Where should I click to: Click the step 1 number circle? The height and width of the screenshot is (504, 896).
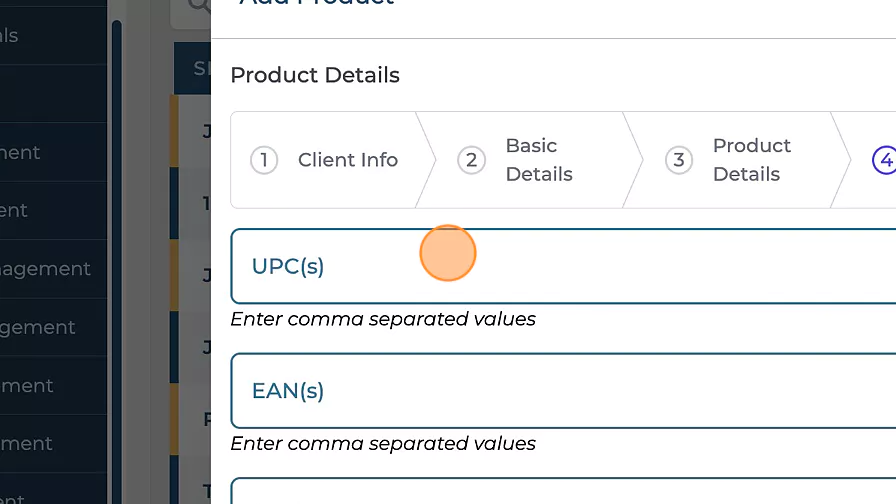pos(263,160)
--
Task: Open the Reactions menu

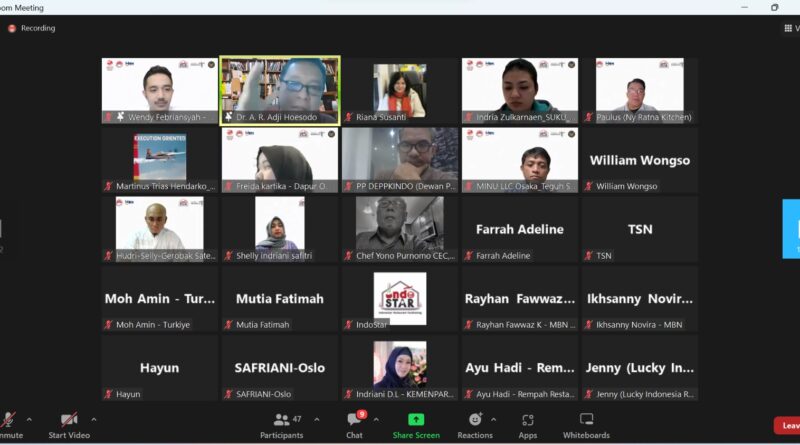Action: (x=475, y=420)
==
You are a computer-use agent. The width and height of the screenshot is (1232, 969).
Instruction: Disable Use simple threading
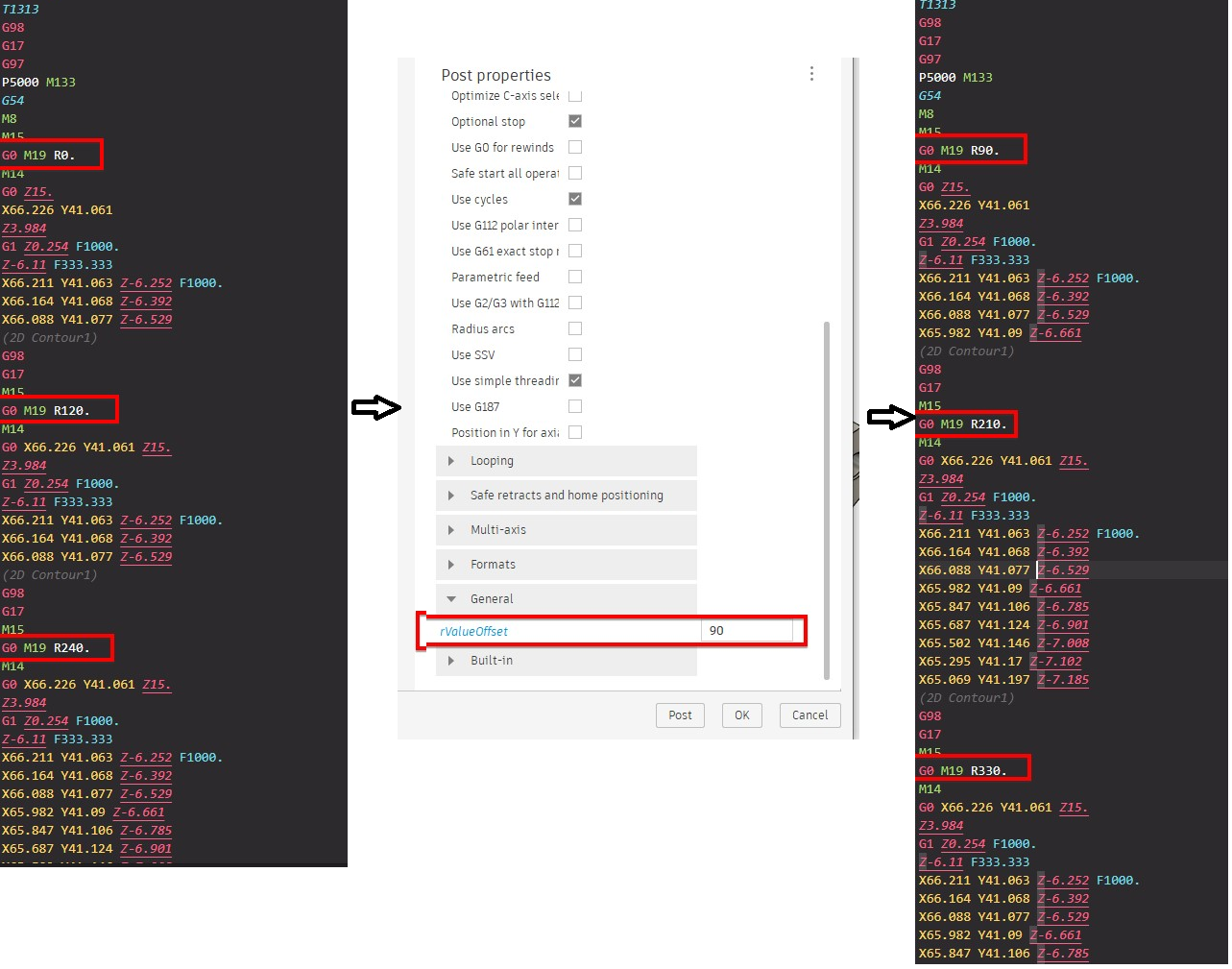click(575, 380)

## YOUR TASK
Please copy the records starting with the line that contains "Where should I" and going on through the line that contains "pos(263,160)", with both of those lines included. Leave the pictures out of your answer.

## TASK SOLUTION
Where should I click to: Click the step 1 number circle? The height and width of the screenshot is (504, 896).
pos(263,160)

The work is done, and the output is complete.